In the end, the solution to this aspect of the zombi mystery had a certain elegance. For the vodounist the creation of a zombi is essentially a magical process. However, the bokor in creating a zombi cadavre may cause the prerequisite unnatural death not by capturing the ti bon ange of the living but by means of a slow-acting poison that is applied directly to the intended victim. Rubbed into a wound or inhaled, the poison kills the corps cadavre slowly, efficiently, and discreetly. That poison contains tetrodotoxin, which acts to lower dramatically the metabolic rate of the victim almost to the point of clinical death. Pronounced dead by attending physicians, and considered materially dead by family members and even by the bokor himself, the victim is in fact buried alive. Undoubtedly in many instances the victim does die either from the poison itself or by suffocation in the coffin. The widespread belief in the reality of zombis in Haiti, however, is based on those cases in which the victim receives the correct dose of the poison, wakes up in the coffin, and is taken from the grave by the bokor. The victim, affected by the drug, traumatized by the set and setting of the total experience, is bound and led before a cross to be baptized with a new name. After the baptism, or sometimes the next day, he or she is made to eat a paste containing a strong dose of a potent psychoactive drug, the zombi’s cucumber, which brings on a state of disorientation and amnesia. During the course of that intoxication, the zombi is taken away into the night.

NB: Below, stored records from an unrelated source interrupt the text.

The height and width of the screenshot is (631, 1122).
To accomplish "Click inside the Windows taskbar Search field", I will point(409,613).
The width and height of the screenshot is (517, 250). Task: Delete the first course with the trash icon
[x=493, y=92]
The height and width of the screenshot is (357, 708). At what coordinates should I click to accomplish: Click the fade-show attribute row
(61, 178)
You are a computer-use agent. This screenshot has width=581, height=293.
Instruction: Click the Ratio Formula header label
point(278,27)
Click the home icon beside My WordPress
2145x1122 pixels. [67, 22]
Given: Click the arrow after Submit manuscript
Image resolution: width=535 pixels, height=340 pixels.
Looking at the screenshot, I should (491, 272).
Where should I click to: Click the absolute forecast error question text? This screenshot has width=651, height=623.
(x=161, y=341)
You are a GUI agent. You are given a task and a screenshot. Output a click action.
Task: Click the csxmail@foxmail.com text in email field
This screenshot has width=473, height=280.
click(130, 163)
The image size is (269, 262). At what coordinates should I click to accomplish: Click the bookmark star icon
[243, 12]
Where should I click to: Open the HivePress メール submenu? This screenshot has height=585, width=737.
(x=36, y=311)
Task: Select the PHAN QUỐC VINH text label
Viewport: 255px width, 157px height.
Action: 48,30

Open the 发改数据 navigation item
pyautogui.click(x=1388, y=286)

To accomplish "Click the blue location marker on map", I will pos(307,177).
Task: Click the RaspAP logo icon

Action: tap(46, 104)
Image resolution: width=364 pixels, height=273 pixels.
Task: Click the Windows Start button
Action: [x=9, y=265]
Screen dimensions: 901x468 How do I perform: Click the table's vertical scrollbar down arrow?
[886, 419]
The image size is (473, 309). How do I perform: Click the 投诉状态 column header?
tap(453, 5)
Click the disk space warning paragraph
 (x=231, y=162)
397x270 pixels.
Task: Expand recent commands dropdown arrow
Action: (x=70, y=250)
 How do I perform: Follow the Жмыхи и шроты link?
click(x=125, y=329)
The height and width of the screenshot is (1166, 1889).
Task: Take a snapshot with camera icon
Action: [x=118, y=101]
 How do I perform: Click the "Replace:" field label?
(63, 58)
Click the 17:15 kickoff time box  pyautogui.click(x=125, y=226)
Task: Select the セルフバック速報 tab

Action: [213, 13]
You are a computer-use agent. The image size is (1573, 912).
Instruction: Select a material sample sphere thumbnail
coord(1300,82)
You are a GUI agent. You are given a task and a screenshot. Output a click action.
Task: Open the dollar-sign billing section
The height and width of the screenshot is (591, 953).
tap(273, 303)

There remained one haunting question. If the formula of the poison and the sorcerer’s spell explained how a zombi succumbed, it said nothing about why he was chosen. Many, including those who had formulated Haiti’s national laws, had concluded that zombification was a random criminal activity, yet another symptom of a conspiracy of fear that was presumed to be the common plight of the peasant. But the longer I remained in Haiti, and the more I learned of the vodoun society, the more impressed I was by its internal cohesion. Sorcery was certainly a potent force to be dealt with, but to a great extent it had been institutionalized as a critical component of the worldview. To ask why there is sorcery in Haiti is to ask why there is evil in the world, and the answer, if there is one, is the same as that provided by all the great religions: evil is the mirror of good, the necessary complement that completes the whole of creation. The Haitians as much as any people are conscious of this sacred balance.

So the suggestion that zombification was a haphazard phenomenon ran in the face of my data. In obtaining the various preparations, I had come into direct contact with a number of secret societies, and in certain instances it had been their leaders who controlled the powder. There was strong circumstantial evidence that both Narcisse and Ti Femme had been exceedingly unpopular in their respective communities, and I had it from a number of sources that zombification was a process that included some kind of judgment before a tribunal. Max Beauvoir had gone so far as to suggest that the answer to the mystery lay within the councils of the secret societies. But what did this mean? In my search for the poison, instinct unfettered by bias had served me well, but as I probed deeper my intuitions were increasingly clouded by my ignorance. The secret societies—who were these groups, what was the nature of their organization, and how did they relate to the other national authorities? It was with the desire to explore these questions, as much as on account of Kline’s summons, that I returned to America. I would have to go back in time to the beginning and the harsh days of the French colony.